+++ DATASET
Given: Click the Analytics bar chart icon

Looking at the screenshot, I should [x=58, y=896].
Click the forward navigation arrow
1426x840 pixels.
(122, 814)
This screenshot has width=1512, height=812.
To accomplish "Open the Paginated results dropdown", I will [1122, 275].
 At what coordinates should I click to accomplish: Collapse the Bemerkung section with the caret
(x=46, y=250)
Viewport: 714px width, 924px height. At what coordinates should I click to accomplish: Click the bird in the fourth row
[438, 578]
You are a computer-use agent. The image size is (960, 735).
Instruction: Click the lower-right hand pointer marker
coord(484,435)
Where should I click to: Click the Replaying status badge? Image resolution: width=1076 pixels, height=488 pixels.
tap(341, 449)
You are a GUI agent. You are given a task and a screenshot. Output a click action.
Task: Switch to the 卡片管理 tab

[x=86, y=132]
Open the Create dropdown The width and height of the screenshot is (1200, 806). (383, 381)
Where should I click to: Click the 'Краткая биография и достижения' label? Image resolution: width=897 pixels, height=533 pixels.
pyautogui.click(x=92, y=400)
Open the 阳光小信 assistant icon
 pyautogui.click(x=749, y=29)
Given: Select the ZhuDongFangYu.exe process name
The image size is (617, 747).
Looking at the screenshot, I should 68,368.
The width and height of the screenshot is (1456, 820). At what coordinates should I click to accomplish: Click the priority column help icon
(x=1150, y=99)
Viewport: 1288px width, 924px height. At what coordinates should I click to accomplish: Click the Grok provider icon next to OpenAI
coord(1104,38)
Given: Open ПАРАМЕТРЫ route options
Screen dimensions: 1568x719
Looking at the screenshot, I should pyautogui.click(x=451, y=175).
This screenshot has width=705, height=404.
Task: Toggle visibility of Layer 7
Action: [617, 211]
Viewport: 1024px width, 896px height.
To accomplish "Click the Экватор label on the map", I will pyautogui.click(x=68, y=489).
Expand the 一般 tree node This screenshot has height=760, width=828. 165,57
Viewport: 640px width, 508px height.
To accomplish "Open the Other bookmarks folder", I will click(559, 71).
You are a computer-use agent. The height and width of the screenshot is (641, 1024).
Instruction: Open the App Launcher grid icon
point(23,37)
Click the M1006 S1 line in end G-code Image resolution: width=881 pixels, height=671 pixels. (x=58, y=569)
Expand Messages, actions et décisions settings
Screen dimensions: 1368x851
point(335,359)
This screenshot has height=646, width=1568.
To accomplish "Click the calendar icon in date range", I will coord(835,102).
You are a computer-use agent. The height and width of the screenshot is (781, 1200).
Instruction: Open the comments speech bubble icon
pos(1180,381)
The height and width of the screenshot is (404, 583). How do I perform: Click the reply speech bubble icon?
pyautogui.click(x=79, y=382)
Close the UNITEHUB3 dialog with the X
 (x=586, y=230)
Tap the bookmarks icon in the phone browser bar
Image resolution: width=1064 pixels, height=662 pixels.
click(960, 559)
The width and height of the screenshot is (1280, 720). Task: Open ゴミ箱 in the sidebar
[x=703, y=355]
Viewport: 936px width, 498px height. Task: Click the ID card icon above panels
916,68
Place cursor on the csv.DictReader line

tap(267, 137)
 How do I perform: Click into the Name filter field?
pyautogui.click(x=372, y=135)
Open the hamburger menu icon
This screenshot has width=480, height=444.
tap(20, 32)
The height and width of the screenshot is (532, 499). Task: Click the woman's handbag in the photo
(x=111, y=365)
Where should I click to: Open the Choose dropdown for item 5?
++++++
Edit the rows above by replacing each "speech bubble" with "chat balloon", leaving everything else unchanged.

Given: Click the Analytics bar chart icon

Looking at the screenshot, I should [x=58, y=896].
Click the forward navigation arrow
1426x840 pixels.
(122, 814)
This screenshot has width=1512, height=812.
To accomplish "Open the Paginated results dropdown", I will [1122, 275].
 At what coordinates should I click to accomplish: Collapse the Bemerkung section with the caret
(x=46, y=250)
Viewport: 714px width, 924px height. At what coordinates should I click to accomplish: Click the bird in the fourth row
[438, 578]
You are a computer-use agent. The image size is (960, 735).
Instruction: Click the lower-right hand pointer marker
coord(484,435)
Where should I click to: Click the Replaying status badge? Image resolution: width=1076 pixels, height=488 pixels.
tap(341, 449)
You are a GUI agent. You are given a task and a screenshot. Output a click action.
Task: Switch to the 卡片管理 tab

[x=86, y=132]
Open the Create dropdown The width and height of the screenshot is (1200, 806). (383, 381)
Where should I click to: Click the 'Краткая биография и достижения' label? Image resolution: width=897 pixels, height=533 pixels.
pyautogui.click(x=92, y=400)
Open the 阳光小信 assistant icon
 pyautogui.click(x=749, y=29)
Given: Select the ZhuDongFangYu.exe process name
The image size is (617, 747).
Looking at the screenshot, I should 68,368.
The width and height of the screenshot is (1456, 820). At what coordinates should I click to accomplish: Click the priority column help icon
(x=1150, y=99)
Viewport: 1288px width, 924px height. At what coordinates should I click to accomplish: Click the Grok provider icon next to OpenAI
coord(1104,38)
Given: Open ПАРАМЕТРЫ route options
Screen dimensions: 1568x719
Looking at the screenshot, I should pyautogui.click(x=451, y=175).
This screenshot has width=705, height=404.
Task: Toggle visibility of Layer 7
Action: [617, 211]
Viewport: 1024px width, 896px height.
To accomplish "Click the Экватор label on the map", I will pyautogui.click(x=68, y=489).
Expand the 一般 tree node This screenshot has height=760, width=828. 165,57
Viewport: 640px width, 508px height.
To accomplish "Open the Other bookmarks folder", I will click(559, 71).
You are a computer-use agent. The height and width of the screenshot is (641, 1024).
Instruction: Open the App Launcher grid icon
point(23,37)
Click the M1006 S1 line in end G-code Image resolution: width=881 pixels, height=671 pixels. (x=58, y=569)
Expand Messages, actions et décisions settings
Screen dimensions: 1368x851
point(335,359)
This screenshot has height=646, width=1568.
To accomplish "Click the calendar icon in date range", I will coord(835,102).
You are a computer-use agent. The height and width of the screenshot is (781, 1200).
Instruction: Open the comments chat balloon icon
pos(1180,381)
The height and width of the screenshot is (404, 583). How do I perform: Click the reply chat balloon icon?
pyautogui.click(x=79, y=382)
Close the UNITEHUB3 dialog with the X
 (x=586, y=230)
Tap the bookmarks icon in the phone browser bar
Image resolution: width=1064 pixels, height=662 pixels.
click(960, 559)
The width and height of the screenshot is (1280, 720). Task: Open ゴミ箱 in the sidebar
[x=703, y=355]
Viewport: 936px width, 498px height. Task: Click the ID card icon above panels
916,68
Place cursor on the csv.DictReader line

tap(267, 137)
 How do I perform: Click into the Name filter field?
pyautogui.click(x=372, y=135)
Open the hamburger menu icon
This screenshot has width=480, height=444.
tap(20, 32)
The height and width of the screenshot is (532, 499). Task: Click the woman's handbag in the photo
(x=111, y=365)
Where should I click to: Open the Choose dropdown for item 5?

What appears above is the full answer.